Ob das Land nun eine Bankenabgabe erhebt, bleibt weiter unklar. Nach noch nicht offiziell bestätigten Informationen sieht der Regierungsplan eine begrenzte Zwangsabgabe vor, um die noch fehlende Summe von einer Milliarde Euro zu erreichen. Allerdings sollen nur Guthaben über 100.000 Euro belastet werden. Zuvor schloss Parlamentspräsident Omirou die Bankenabgabe jedoch noch generell aus.

In den vergangenen Tagen hatte weder die Europäische Zentralbank (EZB) noch die Bundesregierung bei der Rettung Zyperns ein gutes Bild abgegeben. Das hindert die beiden Schwergewichte in der Auseinandersetzung mit der Miniinsel aber nicht, Zypern noch weiter unter Druck zu setzen. Nachdem Bundeskanzlerin Angela Merkel jeden Kompromiss abgelehnt hatte, legte nun die EZB mit ungewöhnlicher Härte nach.

Die wichtigsten Frage und Antworten zu Zypern

Wie viel Geld wird Zypern erhalten?

Bis zu zehn Milliarden Euro will die Euro-Gruppe überweisen. Ursprünglich war eine Summe von 17,5 Milliarden Euro genannt worden.

Woher kommt das Geld?

Aus dem Euro-Krisenfonds ESM. Im Gegenzug muss Zypern Auflagen einhalten. Wie bei früheren Rettungsaktionen beteiligt sich auch der Internationale Währungsfonds IWF. „Der genaue Betrag steht noch nicht fest“, sagte IWF-Chefin Christine Lagarde bei dem Sondertreffen in Brüssel. Bislang hat der IWF meist ein Drittel gestemmt.

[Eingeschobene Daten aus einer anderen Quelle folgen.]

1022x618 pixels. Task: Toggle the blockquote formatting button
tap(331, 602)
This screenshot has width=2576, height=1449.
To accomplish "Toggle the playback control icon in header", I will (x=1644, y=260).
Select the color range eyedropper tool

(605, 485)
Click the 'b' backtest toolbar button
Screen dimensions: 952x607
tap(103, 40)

Welche Rolle spielt Russland?

Das Land macht erstmals bei einer internationalen Rettungsaktion für ein Euro-Land mit. Dabei geht es um einen Kredit von 2,5 Milliarden Euro, den Moskau Zypern 2011 gewährt hatte. „Die russische Regierung ist bereit, die Laufzeit des Darlehens zu verlängern und die Zinsen zu senken“, sagte EU-Währungskommissar Olli Rehn. Über genaue Zahlen werde noch gesprochen. „Der Beitrag wird nicht sehr hoch sein, wir müssen realistisch sein, aber es wird ihn geben“, sagte Dijsselbloem. Der Grund für das russische Interesse: Die Insel im Mittelmeer ist bei reichen Russen beliebt. Russische Oligarchen haben Milliardensummen auf Konten im aufgeblähten Bankensektor Zyperns gebracht.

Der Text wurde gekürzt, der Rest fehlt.